# Anybody else throw their hydration bladder in the freezer when not in use to keep it



## ironbrewer (Oct 17, 2012)

I only put water in my hydration bladder. When I get home instead of trying to dry it out I just throw it in the freezer. It keeps things from growing and is easy.


----------



## kjlued (Jun 23, 2011)

Mine has stayed anywhere from the car to the living room floor. 
Bought my pack last year and have yet to have a single spot of mold grow in it. 

I know some people that do this though. 
I have the cheap walmart version and a whole new bladder and hose is only $10 for it.


----------



## locobaylor (Jun 19, 2008)

I put mine in the refrigerator; this way I don't have to wait for it to thaw out, and it still keeps the gross things from growing in it.


----------



## kjlued (Jun 23, 2011)

→ **Given request 1**
Decide whether each statement below agrees with the hydration bladder thread, answering yes or no and quoting the words from the thread that settle it. (a) ironbrewer puts only water in the bladder. (b) kjlued has found mold growing in the pack. (c) locobaylor stores the bladder in the freezer.
→ **Given request 2**
Write the next part of the hydration bladder thread, picking up after its final line.

→ **Data excerpts**

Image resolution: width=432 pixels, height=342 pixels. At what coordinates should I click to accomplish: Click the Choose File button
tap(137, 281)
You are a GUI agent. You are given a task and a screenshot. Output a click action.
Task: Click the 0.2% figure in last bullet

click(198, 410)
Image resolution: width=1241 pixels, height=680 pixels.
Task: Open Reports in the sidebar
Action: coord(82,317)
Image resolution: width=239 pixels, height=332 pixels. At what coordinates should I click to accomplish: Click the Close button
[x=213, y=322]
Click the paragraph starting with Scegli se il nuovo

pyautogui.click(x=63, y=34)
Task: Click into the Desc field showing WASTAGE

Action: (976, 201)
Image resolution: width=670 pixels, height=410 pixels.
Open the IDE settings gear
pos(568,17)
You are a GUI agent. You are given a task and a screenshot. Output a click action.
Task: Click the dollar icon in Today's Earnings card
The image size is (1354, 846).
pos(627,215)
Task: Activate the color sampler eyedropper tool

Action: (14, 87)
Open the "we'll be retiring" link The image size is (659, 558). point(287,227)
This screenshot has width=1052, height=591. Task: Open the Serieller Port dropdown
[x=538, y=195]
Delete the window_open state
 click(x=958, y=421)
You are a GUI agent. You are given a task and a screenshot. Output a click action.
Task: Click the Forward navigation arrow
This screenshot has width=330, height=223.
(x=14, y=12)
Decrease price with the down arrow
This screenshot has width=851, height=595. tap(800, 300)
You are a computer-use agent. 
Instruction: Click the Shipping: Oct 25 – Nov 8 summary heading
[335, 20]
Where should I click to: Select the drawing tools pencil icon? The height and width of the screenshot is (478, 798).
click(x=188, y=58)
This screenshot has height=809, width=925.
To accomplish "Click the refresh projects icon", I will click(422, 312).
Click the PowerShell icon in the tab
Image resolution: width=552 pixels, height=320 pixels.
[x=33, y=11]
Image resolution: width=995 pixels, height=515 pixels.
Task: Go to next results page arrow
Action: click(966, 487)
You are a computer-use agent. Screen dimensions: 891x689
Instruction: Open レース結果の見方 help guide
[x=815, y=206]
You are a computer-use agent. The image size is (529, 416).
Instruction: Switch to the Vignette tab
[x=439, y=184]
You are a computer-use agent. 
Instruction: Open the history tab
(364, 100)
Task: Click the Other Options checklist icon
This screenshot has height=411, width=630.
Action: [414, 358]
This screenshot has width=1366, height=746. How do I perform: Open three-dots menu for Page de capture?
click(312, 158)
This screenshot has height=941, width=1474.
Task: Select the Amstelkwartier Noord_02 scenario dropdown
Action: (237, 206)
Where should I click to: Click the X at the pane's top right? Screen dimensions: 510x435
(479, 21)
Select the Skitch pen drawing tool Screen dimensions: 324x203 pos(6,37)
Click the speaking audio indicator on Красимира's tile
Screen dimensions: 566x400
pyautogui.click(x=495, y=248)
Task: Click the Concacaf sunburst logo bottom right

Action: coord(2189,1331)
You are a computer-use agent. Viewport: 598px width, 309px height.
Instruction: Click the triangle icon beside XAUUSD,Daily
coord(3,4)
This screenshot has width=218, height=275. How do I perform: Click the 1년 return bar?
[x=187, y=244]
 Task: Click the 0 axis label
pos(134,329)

→ **Answer 1**
(a) Yes: "I only put water in my hydration bladder."
(b) No: "have yet to have a single spot of mold grow in it."
(c) No: "I put mine in the refrigerator"

→ **Answer 2**
I wonder why I never have anything gross growing in mine?
I know my cheap walmart bladder isn't magical. 
I wonder if it is because I have a filter on both my ice maker and kitchen sink. 

Or maybe I am just lucky.


----------



## ironbrewer (Oct 17, 2012)

I don't put water in it before I throw it in the freezer. I just store it in the freezer if I'm not going to use it for a few days. It keeps it fresh.


----------



## tangaroo (Jul 17, 2012)

I used to do this, but I saw many, many bladders begin to spring leaks around the seams (Maybe the hot/cold cycles deteriorate the epoxies that are used to seal the bladders?) Since I have stopped I haven't had any bladders fail on me. I also have switched to osprey bladders, so too many variables to really prove anything.


----------



## 2ridealot (Jun 15, 2004)

I have stored them in the freezer for about 10 years mostly because I use cytomax in the water and the freezer keeps the gross away. Never had any deterioration issues with the bladders.


----------



## bad andy (Feb 21, 2006)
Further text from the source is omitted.